Saved entries:
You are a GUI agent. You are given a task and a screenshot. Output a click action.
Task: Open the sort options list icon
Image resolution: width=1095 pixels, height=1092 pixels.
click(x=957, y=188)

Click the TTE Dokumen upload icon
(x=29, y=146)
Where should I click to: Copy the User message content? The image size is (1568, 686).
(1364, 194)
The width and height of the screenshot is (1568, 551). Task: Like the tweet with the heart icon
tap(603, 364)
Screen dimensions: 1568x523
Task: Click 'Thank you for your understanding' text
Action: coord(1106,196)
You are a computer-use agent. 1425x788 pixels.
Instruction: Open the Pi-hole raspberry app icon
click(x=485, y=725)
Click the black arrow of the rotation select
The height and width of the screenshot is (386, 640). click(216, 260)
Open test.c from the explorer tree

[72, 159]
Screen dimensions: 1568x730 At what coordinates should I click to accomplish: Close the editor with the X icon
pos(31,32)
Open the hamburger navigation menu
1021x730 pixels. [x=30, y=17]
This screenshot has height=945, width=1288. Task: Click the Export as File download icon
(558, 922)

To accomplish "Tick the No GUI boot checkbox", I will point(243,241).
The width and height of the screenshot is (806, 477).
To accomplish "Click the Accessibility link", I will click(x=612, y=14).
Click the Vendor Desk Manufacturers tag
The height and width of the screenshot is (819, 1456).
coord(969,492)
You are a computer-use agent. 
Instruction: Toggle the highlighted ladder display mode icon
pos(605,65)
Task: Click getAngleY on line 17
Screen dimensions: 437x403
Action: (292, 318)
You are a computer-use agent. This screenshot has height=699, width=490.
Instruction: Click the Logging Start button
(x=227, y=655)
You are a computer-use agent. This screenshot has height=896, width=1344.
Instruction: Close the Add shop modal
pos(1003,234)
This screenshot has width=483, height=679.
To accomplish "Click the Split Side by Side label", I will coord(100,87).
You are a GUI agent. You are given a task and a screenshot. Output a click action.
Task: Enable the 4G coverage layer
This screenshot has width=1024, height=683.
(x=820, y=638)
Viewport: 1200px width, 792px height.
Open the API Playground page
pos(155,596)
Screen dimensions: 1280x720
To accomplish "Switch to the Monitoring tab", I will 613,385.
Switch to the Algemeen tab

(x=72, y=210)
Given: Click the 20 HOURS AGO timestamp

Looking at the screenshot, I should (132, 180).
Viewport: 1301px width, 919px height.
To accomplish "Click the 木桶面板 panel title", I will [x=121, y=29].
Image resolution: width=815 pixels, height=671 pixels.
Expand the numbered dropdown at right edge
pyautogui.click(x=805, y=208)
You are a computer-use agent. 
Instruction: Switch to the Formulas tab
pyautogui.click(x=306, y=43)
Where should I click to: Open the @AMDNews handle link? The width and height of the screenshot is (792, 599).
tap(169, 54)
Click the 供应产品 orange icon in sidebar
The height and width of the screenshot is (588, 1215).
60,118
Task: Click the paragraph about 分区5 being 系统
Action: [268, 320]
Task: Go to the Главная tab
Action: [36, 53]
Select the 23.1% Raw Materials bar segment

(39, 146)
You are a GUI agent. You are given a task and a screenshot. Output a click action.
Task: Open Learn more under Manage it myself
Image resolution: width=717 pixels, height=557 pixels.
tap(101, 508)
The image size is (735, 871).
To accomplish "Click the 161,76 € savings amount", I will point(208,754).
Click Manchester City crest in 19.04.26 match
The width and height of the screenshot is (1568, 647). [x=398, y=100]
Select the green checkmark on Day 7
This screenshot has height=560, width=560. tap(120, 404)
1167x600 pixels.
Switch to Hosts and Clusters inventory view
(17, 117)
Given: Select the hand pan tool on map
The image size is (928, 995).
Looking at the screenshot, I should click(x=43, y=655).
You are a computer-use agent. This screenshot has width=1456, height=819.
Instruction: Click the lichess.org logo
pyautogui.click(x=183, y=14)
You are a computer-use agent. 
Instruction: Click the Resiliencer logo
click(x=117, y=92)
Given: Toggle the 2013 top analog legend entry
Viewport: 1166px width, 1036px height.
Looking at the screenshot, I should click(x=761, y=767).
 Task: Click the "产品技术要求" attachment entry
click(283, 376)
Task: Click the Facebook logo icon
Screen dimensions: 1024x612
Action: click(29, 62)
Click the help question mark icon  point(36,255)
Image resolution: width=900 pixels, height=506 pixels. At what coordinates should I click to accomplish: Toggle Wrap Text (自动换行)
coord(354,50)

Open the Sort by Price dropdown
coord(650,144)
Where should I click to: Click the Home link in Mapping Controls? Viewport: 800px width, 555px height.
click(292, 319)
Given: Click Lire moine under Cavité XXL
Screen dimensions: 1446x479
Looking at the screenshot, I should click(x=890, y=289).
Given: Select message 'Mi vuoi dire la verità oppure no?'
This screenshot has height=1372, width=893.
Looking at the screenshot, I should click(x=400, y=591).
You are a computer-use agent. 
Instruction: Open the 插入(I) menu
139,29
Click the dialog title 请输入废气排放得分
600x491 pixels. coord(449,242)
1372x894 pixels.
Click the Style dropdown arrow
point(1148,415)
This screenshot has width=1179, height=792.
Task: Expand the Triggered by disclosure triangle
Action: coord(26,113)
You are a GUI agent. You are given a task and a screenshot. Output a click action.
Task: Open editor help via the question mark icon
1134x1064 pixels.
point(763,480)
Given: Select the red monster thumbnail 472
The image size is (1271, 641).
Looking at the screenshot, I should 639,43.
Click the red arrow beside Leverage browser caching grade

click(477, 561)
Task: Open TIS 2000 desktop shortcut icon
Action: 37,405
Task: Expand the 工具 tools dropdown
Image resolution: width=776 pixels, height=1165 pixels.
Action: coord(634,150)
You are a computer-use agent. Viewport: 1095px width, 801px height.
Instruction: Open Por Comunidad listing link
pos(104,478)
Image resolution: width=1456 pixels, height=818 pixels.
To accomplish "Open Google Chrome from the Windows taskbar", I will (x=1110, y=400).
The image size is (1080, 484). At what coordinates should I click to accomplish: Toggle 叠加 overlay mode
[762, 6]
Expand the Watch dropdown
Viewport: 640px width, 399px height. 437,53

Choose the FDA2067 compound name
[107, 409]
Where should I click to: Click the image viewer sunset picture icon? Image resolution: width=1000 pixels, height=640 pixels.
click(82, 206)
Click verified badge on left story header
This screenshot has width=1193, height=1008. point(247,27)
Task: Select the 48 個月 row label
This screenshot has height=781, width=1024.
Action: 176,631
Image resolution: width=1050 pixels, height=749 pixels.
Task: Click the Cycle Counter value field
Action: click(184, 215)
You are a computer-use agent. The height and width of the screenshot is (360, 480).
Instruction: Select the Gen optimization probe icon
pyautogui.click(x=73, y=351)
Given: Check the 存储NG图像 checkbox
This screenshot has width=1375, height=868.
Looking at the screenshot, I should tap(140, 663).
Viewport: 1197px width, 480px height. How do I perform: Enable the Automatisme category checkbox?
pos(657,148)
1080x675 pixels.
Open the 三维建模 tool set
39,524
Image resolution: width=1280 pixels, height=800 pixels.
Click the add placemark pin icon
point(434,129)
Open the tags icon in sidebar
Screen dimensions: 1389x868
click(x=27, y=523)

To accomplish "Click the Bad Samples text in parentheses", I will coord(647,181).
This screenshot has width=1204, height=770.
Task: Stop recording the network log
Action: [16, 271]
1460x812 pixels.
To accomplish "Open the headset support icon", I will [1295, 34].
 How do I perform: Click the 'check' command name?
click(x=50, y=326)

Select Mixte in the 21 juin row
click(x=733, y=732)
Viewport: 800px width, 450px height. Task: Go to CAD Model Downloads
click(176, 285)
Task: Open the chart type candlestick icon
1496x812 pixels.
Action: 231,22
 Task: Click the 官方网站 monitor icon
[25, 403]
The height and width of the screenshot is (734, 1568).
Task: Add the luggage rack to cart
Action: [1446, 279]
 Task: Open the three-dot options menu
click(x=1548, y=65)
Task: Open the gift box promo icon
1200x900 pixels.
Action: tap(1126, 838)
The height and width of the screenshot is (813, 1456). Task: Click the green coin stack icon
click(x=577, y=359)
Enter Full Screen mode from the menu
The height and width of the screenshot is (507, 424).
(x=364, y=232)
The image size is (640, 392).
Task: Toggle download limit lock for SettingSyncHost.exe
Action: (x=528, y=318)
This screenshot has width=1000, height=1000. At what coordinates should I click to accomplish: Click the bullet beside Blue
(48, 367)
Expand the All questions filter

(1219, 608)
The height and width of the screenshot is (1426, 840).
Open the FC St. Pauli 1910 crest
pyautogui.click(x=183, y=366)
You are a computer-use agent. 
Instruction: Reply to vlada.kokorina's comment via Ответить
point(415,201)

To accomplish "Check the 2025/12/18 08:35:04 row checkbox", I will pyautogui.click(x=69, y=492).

Your goal:
Only the lines above from the one with "This screenshot has height=1372, width=893." through the one with "Task: Open editor" should be duplicated, character for character.

Solution for this exercise:
This screenshot has height=1372, width=893.
Looking at the screenshot, I should click(x=400, y=591).
You are a computer-use agent. 
Instruction: Open the 插入(I) menu
139,29
Click the dialog title 请输入废气排放得分
600x491 pixels. coord(449,242)
1372x894 pixels.
Click the Style dropdown arrow
point(1148,415)
This screenshot has width=1179, height=792.
Task: Expand the Triggered by disclosure triangle
Action: coord(26,113)
You are a GUI agent. You are given a task and a screenshot. Output a click action.
Task: Open editor help via the question mark icon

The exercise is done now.